Exercise objective: Copy the lines below word for word, keeping every one of them unchanged.

Stored records:
╭──

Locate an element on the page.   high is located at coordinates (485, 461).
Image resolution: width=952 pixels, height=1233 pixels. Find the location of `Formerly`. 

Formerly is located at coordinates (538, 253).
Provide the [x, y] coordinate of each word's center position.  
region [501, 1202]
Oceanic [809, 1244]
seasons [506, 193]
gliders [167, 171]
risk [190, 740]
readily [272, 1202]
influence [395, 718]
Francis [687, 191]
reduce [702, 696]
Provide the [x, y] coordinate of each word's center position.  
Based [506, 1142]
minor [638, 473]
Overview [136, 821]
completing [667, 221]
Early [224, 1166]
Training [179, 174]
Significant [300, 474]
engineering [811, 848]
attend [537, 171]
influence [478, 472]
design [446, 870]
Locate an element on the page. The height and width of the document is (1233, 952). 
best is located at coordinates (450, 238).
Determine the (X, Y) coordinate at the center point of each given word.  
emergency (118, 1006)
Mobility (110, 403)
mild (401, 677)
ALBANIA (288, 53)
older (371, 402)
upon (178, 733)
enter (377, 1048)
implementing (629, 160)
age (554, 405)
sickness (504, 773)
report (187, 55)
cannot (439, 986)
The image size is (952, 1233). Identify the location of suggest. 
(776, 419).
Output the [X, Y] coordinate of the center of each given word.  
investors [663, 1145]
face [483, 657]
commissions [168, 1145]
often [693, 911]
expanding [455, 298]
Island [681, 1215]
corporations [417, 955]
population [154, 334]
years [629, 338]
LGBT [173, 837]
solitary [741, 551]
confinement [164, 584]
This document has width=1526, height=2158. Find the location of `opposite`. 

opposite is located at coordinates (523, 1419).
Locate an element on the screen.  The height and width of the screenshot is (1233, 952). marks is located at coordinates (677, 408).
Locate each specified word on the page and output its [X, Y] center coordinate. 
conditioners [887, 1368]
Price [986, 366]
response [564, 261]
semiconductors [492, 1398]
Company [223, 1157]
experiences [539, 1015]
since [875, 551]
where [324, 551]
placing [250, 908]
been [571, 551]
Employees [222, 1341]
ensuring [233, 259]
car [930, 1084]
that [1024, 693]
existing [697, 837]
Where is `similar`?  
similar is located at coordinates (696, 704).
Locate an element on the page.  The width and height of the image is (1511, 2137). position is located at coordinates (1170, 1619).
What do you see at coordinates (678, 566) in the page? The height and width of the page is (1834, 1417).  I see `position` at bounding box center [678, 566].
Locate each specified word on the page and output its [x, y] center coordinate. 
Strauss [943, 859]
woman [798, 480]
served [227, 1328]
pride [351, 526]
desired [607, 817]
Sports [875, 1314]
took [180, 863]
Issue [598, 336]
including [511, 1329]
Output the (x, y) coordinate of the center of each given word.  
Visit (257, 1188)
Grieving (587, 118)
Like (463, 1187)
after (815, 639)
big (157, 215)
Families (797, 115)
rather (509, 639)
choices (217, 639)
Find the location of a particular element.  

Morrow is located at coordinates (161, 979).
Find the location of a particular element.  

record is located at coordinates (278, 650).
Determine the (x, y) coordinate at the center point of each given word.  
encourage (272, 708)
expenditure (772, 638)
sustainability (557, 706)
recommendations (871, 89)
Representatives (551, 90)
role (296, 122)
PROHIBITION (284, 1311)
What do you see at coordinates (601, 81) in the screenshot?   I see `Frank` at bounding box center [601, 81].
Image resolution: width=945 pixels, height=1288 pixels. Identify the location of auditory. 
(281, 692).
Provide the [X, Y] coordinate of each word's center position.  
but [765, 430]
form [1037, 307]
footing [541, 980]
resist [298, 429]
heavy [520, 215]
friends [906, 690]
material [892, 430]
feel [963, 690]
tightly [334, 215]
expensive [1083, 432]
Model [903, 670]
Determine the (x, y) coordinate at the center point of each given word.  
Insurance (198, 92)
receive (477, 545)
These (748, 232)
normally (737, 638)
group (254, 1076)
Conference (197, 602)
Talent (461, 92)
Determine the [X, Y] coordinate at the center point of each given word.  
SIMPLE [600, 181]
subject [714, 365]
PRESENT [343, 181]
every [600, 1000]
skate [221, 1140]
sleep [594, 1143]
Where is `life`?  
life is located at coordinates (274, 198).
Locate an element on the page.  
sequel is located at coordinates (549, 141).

╰──

Response to the task:
Locate an element on the page.   high is located at coordinates (485, 461).
Image resolution: width=952 pixels, height=1233 pixels. Find the location of `Formerly`. 

Formerly is located at coordinates (538, 253).
Provide the [x, y] coordinate of each word's center position.  
region [501, 1202]
Oceanic [809, 1244]
seasons [506, 193]
gliders [167, 171]
risk [190, 740]
readily [272, 1202]
influence [395, 718]
Francis [687, 191]
reduce [702, 696]
Provide the [x, y] coordinate of each word's center position.  
Based [506, 1142]
minor [638, 473]
Overview [136, 821]
completing [667, 221]
Early [224, 1166]
Training [179, 174]
Significant [300, 474]
engineering [811, 848]
attend [537, 171]
influence [478, 472]
design [446, 870]
Locate an element on the page. The height and width of the document is (1233, 952). 
best is located at coordinates (450, 238).
Determine the (X, Y) coordinate at the center point of each given word.  
emergency (118, 1006)
Mobility (110, 403)
mild (401, 677)
ALBANIA (288, 53)
older (371, 402)
upon (178, 733)
enter (377, 1048)
implementing (629, 160)
age (554, 405)
sickness (504, 773)
report (187, 55)
cannot (439, 986)
The image size is (952, 1233). Identify the location of suggest. 
(776, 419).
Output the [X, Y] coordinate of the center of each given word.  
investors [663, 1145]
face [483, 657]
commissions [168, 1145]
often [693, 911]
expanding [455, 298]
Island [681, 1215]
corporations [417, 955]
population [154, 334]
years [629, 338]
LGBT [173, 837]
solitary [741, 551]
confinement [164, 584]
This document has width=1526, height=2158. Find the location of `opposite`. 

opposite is located at coordinates (523, 1419).
Locate an element on the screen.  The height and width of the screenshot is (1233, 952). marks is located at coordinates (677, 408).
Locate each specified word on the page and output its [X, Y] center coordinate. 
conditioners [887, 1368]
Price [986, 366]
response [564, 261]
semiconductors [492, 1398]
Company [223, 1157]
experiences [539, 1015]
since [875, 551]
where [324, 551]
placing [250, 908]
been [571, 551]
Employees [222, 1341]
ensuring [233, 259]
car [930, 1084]
that [1024, 693]
existing [697, 837]
Where is `similar`?  
similar is located at coordinates (696, 704).
Locate an element on the page.  The width and height of the image is (1511, 2137). position is located at coordinates (1170, 1619).
What do you see at coordinates (678, 566) in the page? The height and width of the page is (1834, 1417).  I see `position` at bounding box center [678, 566].
Locate each specified word on the page and output its [x, y] center coordinate. 
Strauss [943, 859]
woman [798, 480]
served [227, 1328]
pride [351, 526]
desired [607, 817]
Sports [875, 1314]
took [180, 863]
Issue [598, 336]
including [511, 1329]
Output the (x, y) coordinate of the center of each given word.  
Visit (257, 1188)
Grieving (587, 118)
Like (463, 1187)
after (815, 639)
big (157, 215)
Families (797, 115)
rather (509, 639)
choices (217, 639)
Find the location of a particular element.  

Morrow is located at coordinates (161, 979).
Find the location of a particular element.  

record is located at coordinates (278, 650).
Determine the (x, y) coordinate at the center point of each given word.  
encourage (272, 708)
expenditure (772, 638)
sustainability (557, 706)
recommendations (871, 89)
Representatives (551, 90)
role (296, 122)
PROHIBITION (284, 1311)
What do you see at coordinates (601, 81) in the screenshot?   I see `Frank` at bounding box center [601, 81].
Image resolution: width=945 pixels, height=1288 pixels. Identify the location of auditory. 
(281, 692).
Provide the [X, Y] coordinate of each word's center position.  
but [765, 430]
form [1037, 307]
footing [541, 980]
resist [298, 429]
heavy [520, 215]
friends [906, 690]
material [892, 430]
feel [963, 690]
tightly [334, 215]
expensive [1083, 432]
Model [903, 670]
Determine the (x, y) coordinate at the center point of each given word.  
Insurance (198, 92)
receive (477, 545)
These (748, 232)
normally (737, 638)
group (254, 1076)
Conference (197, 602)
Talent (461, 92)
Determine the [X, Y] coordinate at the center point of each given word.  
SIMPLE [600, 181]
subject [714, 365]
PRESENT [343, 181]
every [600, 1000]
skate [221, 1140]
sleep [594, 1143]
Where is `life`?  
life is located at coordinates (274, 198).
Locate an element on the page.  
sequel is located at coordinates (549, 141).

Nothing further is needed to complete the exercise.